‘Grand Theft Auto 3’ defined a generation and rewired video games forever


Grand Theft Auto 3 – the myth, the legend – has just turned 20. We look back at how that shattered expectations and changed the course of the entire video game industry.

I still remember when Grand Theft Auto 3 was first released on PS2. The promotional photos I had seen in magazines had left me intrigued and timidly excited; although I was admittedly skeptical, Rockstar Games could rediscover the chaotic energy that made the first two games cult hits, especially in a 3D environment. It turns out I was spectacularly wrong.

My jaw almost hit the ground when I realized how Grand Theft Auto 3 was in fact. And what’s even more impressive is that the size of the game hasn’t compromised the freedom of the player. You could apparently do anything and everything; steal ambulances, rob and beat up Liberty City citizens, race cars, and infamously, you might even procure the services of prostitutes.

For a 13-year-old boy, it really looked like everything, at least in the context of video games in 2001. This level of freedom was not only revolutionary, but also oddly taboo.

Image: Grand Theft Auto: The Trilogy / Rockstar Games

Grand Theft Auto 3 and the morality of video games

With improved graphics and a more cinematic presentation, Grand Theft Auto 3 began to garner a level of media attention and attention that previous episodes of the show did not have. The debate around censorship in video games immediately became much more nuanced, simply because there had never been a game more complex in terms of player agency.

Up to Grand Theft Auto 3 video games were generally considered linear, which meant that if you could do anything, it was considered an intentional part of the experience. Therefore, if a game allowed you to kill someone, it was assumed that the game developers were responsible for it.

And that’s exactly how the media first portrayed Grand Theft Auto 3 and the team behind its creation.

In hindsight, however, this was just one of the first examples of the player agency offered by the principles of “sandbox” game development. Just because you can cheat in chess by stealing pieces from the chess board doesn’t mean the creator of chess intended to cheat to become part of the game. Cheating happens to be a possibility inherent in the reality of games. of society.

Likewise, the ability to commit acts of violence and criminality is an inherent possibility in a video game, the primary purpose of which is to create the illusion of complete freedom. It’s widely understood and taken into account in today’s media, but it was Grand Theft Auto 3 that blew the lid off this whole discussion.

gta 3 remastered
Image: Grand Theft Auto: The Trilogy / Rockstar Games

Open-world freedom and player-driven storytelling

While controversy has undoubtedly played a big part in GTA Ascent to the top of successful video game series, its true legacy lies in its open world ambition.

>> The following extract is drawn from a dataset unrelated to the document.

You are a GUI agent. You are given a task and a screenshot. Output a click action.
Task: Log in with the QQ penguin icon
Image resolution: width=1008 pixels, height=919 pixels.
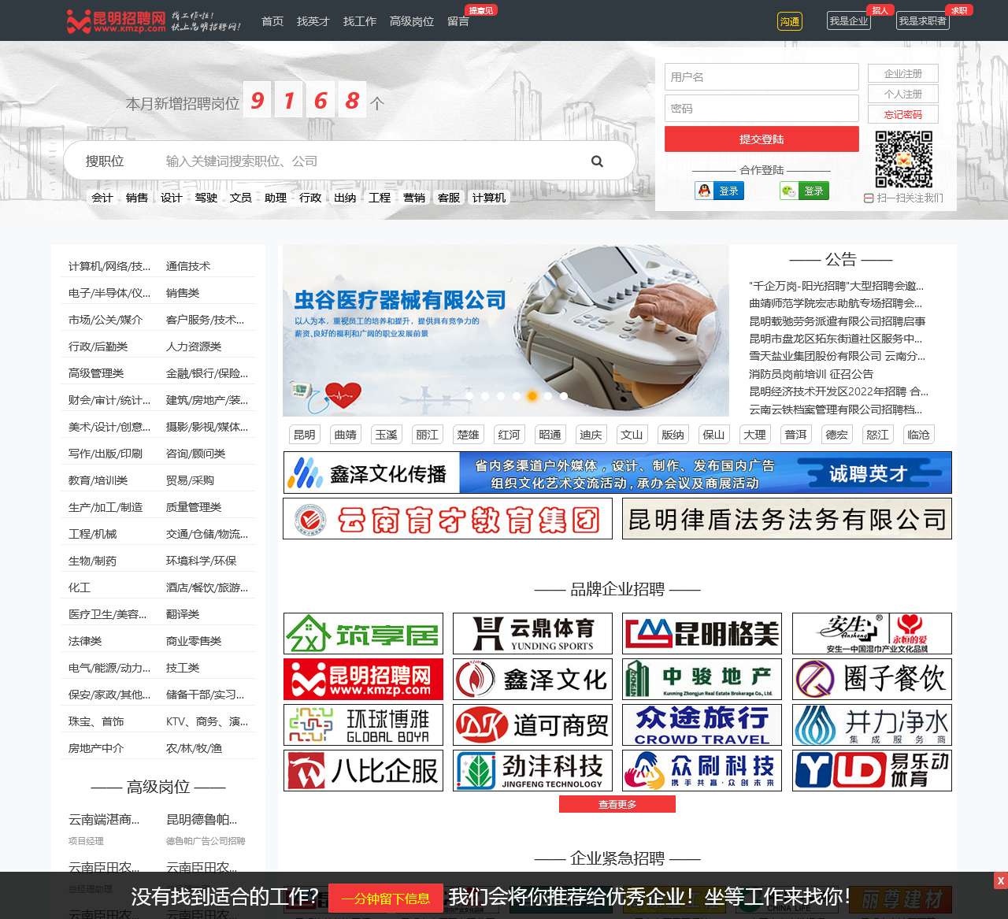pyautogui.click(x=719, y=191)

Of course, there had been computer role-playing games like Bethesda’s. The Elder Scrolls: Daggerfall who eclipsed Grand Theft Auto 3It’s Liberty City in terms of size. But the way the game world felt alive and responsive was unlike anything that came before it.

This was critical to how most players experienced and interacted with the game, often choosing to skip the main quests in favor of player-driven storytelling. What I mean by that is rather than being Super Mario You are Mario in his quest to save Princess Peach.

Grand Theft Auto 3 gave players the option to ditch their red Mario caps, forget about Peach, and get out of the castle that we had all been made to believe was the whole world.

grand theft auto 3 original
Image: Grant Theft Auto 3 / Rockstar Games

It’s hard to overstate how big a deal this was back then; and it’s almost impossible to understand how deep an impact it has had on the video game industry. Even games so far removed from RGT series like Minecraft and Death loop bear the mark of this innovation.

Skeptical? here is Death loop director Dinga Bakaba explaining the influence of Grand Theft Auto 3, and how he ultimately rewrote the rulebook of video game development:

“I had a group of three friends and we spent a lot of time together playing games. And when GTA III came out, we were playing it all the time. The thing is, we weren’t doing story missions or side missions. It was days, weeks and months messing around in the city, telling each other stories, reacting to the living world chaotically, and challenging each other. “

“And the magic thing was that whenever there was a visitor beyond that core group, they naturally got involved, not necessarily by playing but by commenting, asking the player to try things… This experience opened my eyes to the power of emerging gameplay. and stories, seeing games perhaps for the first time as a truly expressive way beyond choosing his character in a fighting game or combos in a skating game, and that the stories he was creating were something that could be enjoyed not only by gamers, but also by viewers. “

“[It’s] something that has intertwined with support with the rise of gameplay streaming, and most notably the incredible GTA Online scene, with its role-playing streams this time involving more than one concurrent player.

Grand Theft Auto 3 was released on October 23, 2001. It is reissued as part of Rockstar’s Grand Theft Auto: The Trilogy collection remaster, coming to PS4, PS5, PC, Switch, Xbox One, and Xbox Series X / S on November 11, 2021.